_GOAL:_
Restate the items starting at the line that contains "Mark the 19" and ending at the line that contains "Choose the 39", both included, keeping the requests unchanged but multiplying each answer coordinate by 0.4 and rounding to whole numbers, with halves rounded up.

_INFORMATION PROVIDED:_

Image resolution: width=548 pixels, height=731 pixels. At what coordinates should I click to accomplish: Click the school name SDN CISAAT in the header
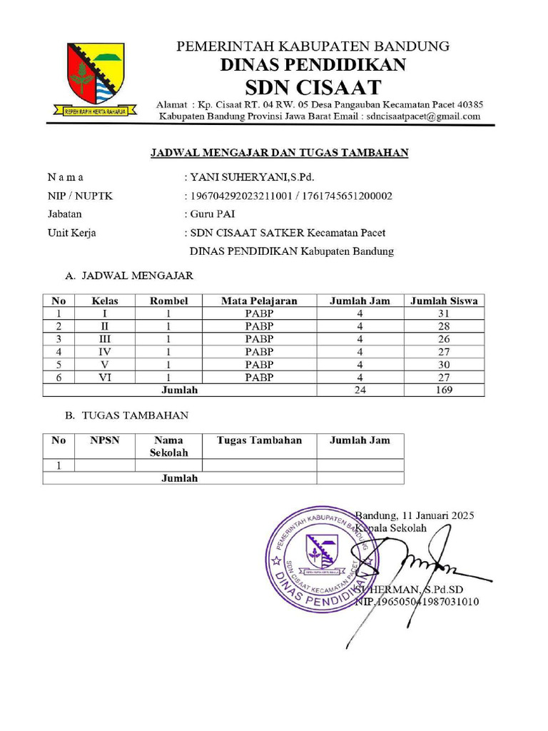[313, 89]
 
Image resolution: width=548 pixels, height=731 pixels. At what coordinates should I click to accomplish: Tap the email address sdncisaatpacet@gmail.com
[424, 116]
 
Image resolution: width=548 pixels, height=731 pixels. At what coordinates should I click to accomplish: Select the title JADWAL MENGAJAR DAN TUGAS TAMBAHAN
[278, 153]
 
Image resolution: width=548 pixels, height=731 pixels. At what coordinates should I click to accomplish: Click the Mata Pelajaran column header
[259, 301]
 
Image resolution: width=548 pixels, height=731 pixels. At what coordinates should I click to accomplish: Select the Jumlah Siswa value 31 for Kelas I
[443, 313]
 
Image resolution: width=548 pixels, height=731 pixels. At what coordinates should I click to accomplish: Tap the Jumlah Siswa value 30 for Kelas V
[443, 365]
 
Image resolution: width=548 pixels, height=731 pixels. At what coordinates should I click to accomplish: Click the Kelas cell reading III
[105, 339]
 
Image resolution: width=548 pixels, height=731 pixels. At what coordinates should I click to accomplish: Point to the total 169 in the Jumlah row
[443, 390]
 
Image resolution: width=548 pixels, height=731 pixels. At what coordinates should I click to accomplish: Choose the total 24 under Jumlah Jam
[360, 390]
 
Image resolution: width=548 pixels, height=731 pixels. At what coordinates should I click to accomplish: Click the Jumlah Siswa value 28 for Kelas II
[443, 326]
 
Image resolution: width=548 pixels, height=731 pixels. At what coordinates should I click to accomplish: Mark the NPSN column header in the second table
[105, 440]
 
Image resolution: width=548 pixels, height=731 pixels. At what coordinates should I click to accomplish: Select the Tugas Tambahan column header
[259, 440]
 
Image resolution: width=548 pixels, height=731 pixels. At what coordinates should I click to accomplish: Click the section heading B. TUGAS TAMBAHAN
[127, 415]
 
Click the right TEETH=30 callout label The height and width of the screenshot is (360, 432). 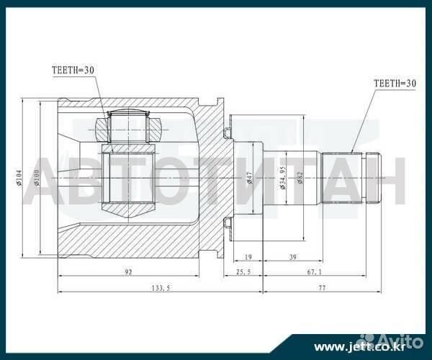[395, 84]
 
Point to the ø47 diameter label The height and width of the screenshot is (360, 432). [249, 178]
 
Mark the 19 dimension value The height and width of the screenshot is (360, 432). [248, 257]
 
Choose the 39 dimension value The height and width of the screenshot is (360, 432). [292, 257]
* * *
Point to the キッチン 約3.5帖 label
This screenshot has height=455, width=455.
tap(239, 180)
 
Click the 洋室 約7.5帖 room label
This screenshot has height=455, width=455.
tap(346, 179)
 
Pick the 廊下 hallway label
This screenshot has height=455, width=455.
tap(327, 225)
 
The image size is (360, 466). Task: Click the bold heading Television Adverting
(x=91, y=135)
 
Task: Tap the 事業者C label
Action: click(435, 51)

_EXERCISE RESULT:_
Mark the 19 dimension value The height and width of the screenshot is (360, 432). [99, 103]
 
Choose the 39 dimension value The height and width of the screenshot is (360, 432). [117, 103]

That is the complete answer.